James Dudley, Educator and Administrator born.

James Dudley

*James Dudley was born on this date in 1859. He was a Black educator and administrator.

James Benson Dudley was born into slavery; his parents were owned by Edward B. Dudley, the Governor of North Carolina from 1836 to 1841. Dudley took education to heart, affecting his approach for the rest of his life. Because most area schools were shut down after the American Civil War, Dudley couldn't attend school until 1867, when the Freedmen's Bureau funded a missionary school in his area. Dudley was one of the first students to enroll. He later attended public schools and learned Latin.

After going through the public school system, Dudley participated at the Institute for Colored Youth, now Cheyney University, near Philadelphia, Pennsylvania. Dudley attended Shaw College. Throughout his education, he focused on learning how to become an educator. In 1880, at age 21, Dudley obtained a teacher's certificate. Later, he attended Harvard summer school and earned an M.A. from Livingstone College and an LL.D. from Wilberforce University.

Dudley began teaching in 1880 in a first-grade classroom in Sampson County. The following year, he became principal of Peabody Graded School in Wilmington, North Carolina, aged only 21. Dudley spent the next fifteen years teaching in Wilmington. He was also President of the State Teachers' Association for Negroes for six years. Dudley also edited and published the Wilmington Chronicle. He also registered deeds in Wilmington and organized the Perpetual Building and Loan Association. He was the foreign correspondent for the Grand Lodge of Masons for twenty years.

He also represented the Republican Party at several conventions. 1896, he attended the Republican National Convention in St. Louis, Missouri. As an influence, he helped to pass a bill in 1891 that led to the establishment of The Agricultural and Mechanical College for the Colored Race, which was later renamed North Carolina Agricultural and Technical State University. In 1912, Dudley, with the help of the director of the Agricultural Division of the college, Professor, organized the Farmers' Union and Co-operative Society. This institution sponsored local unions in each county of the state.

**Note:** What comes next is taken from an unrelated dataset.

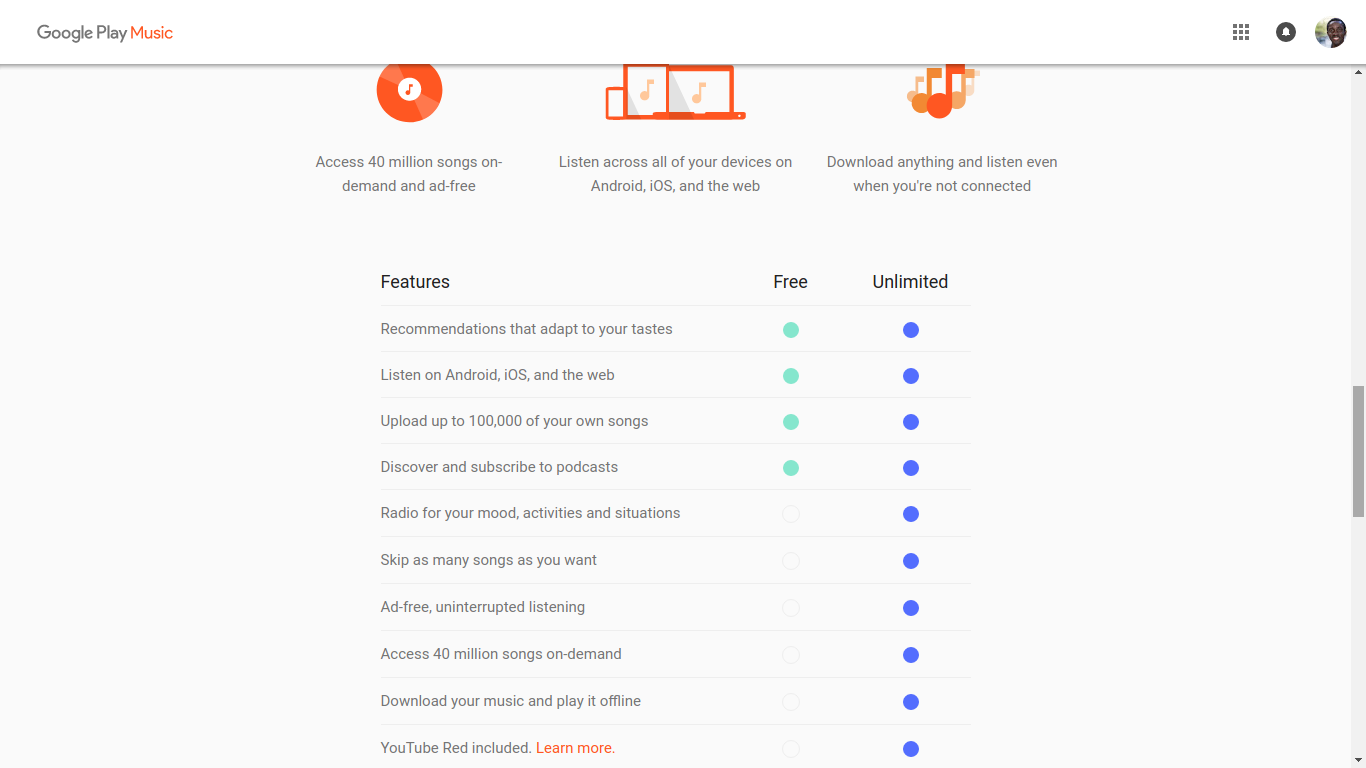Click the Free column header
This screenshot has height=768, width=1366.
(x=790, y=282)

The aim of the society, having raised the living standards of African American farms in the area, was "to discourage the credit and mortgage system among Negro farmers in North Carolina; to assist them in the buying and selling of products; to control methods of production and distribution of farm products; and to secure uniform prices."

In 1895, the North Carolina legislature appointed Dudley to the Board of Trustees for the college. Later that year, he was secretary of the board. Dudley became the college's second president at the board's next meeting. President Dudley focused on modifying the curriculum to include currently available jobs. His additions to the curriculum included teaching carpentry, woodturning, bricklaying, blacksmithing, animal husbandry, horticulture and floriculture, mattress and broom making, shoemaking, poultry raising, tailoring, electrical engineering, and domestic science. In addition to these specific classes, Dudley added an entire teaching department to the school, which taught students how to be teachers while emphasizing "courtesy, manners, and an appreciation of culture in general."

He also added a summer school program. In 1915–1916, the college changed its name to "Agricultural and Technical College" as part of a significant overhaul. The change was provoked by the college being in debt due to insufficient students being enrolled to support it. Many people in the area wanted "a professional or classical education. Especially, many parents wished their sons to become preachers, lawyers, teachers, or physicians." Dudley's career ended while he was president of the college. In early April, Dudley left the college due to sudden severe headaches; he unexpectedly died on April 4, 1925, at the age of 65. In 1929, Dudley High School on the southeast side of Greensboro, North Carolina, was named in his honor, becoming the first black high school in the city.